Hypoxic mesenchymal stem cells engraft and ameliorate limb ischaemia in allogeneic recipients

Local injection of stem cells or endothelial progenitors directly into the ischaemic tissue remains an option for the management of arterial occlusion. Bone marrow-derived mesenchymal stem cells (MSCs) represent a promising alternative autologous cell source for ischaemic limb cell therapy. However, methods for applying MSCs in allogeneic transplantation remain to be developed. The purpose of this study was to evaluate the therapeutic potential of MSCs cultured under a different environment in ameliorating limb ischaemia in allogeneic recipients. Here, we demonstrated that hypoxic MSCs from B6 mice ameliorate limb ischaemia of Balb/c mice compared with normoxic MSCs.
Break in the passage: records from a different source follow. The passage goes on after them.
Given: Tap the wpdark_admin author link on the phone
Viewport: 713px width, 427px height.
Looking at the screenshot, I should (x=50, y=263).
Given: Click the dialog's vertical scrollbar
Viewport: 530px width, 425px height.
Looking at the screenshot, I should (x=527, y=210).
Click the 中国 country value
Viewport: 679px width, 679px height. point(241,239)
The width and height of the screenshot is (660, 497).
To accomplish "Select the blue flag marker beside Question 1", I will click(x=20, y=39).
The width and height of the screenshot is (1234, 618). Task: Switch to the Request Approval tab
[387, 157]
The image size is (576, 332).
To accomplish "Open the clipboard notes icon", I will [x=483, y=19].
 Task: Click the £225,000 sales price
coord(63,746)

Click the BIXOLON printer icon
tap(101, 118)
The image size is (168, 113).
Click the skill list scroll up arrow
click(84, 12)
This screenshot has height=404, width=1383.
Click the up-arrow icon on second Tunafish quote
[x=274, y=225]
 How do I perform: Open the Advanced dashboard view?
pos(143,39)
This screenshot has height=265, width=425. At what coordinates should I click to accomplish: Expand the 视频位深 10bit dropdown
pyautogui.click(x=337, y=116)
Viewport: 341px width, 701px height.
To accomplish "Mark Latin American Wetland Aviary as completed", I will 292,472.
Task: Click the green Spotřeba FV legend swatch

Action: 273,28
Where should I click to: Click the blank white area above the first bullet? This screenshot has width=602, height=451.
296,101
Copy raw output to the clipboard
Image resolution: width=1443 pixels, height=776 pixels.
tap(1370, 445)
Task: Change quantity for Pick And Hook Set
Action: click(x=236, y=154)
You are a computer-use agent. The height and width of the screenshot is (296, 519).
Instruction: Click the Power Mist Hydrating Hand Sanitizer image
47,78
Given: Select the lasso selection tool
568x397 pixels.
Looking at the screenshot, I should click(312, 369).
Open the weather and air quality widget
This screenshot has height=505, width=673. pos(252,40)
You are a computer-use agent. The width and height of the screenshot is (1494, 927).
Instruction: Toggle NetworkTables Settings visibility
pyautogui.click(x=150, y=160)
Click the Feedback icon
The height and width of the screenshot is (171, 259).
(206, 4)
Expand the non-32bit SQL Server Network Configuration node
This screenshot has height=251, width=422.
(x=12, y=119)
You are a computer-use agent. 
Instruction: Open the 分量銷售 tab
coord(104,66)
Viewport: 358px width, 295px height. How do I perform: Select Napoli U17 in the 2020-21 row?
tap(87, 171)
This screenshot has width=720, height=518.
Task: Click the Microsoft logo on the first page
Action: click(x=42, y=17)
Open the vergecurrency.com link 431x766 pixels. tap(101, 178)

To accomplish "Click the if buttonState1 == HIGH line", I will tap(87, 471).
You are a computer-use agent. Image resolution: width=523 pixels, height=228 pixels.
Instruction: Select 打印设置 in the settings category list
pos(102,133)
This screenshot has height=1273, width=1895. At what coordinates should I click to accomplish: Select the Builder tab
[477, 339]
We also demonstrated that hypoxic MSCs have an increased ability to engraft in allogeneic recipients by reducing natural killer (NK) cytotoxicity and decrease the accumulation of host-derived NK cells when transplanted in vivo. These allogeneic hypoxic MSCs gave rise to CD31 endothelial cells and -smooth muscle actin (SMA) and desmin muscle cells, thereby enhancing angiogenesis and restoring muscle structure. Moreover, application of anti-NK antibodies together with normoxic MSCs enhanced angiogenesis and prevented limb amputation in allogeneic recipients with limb ischaemia. These results strongly suggest that hypoxic MSCs are intrinsically immunoprivileged and can serve as a universal donor cell for treating cardiovascular diseases.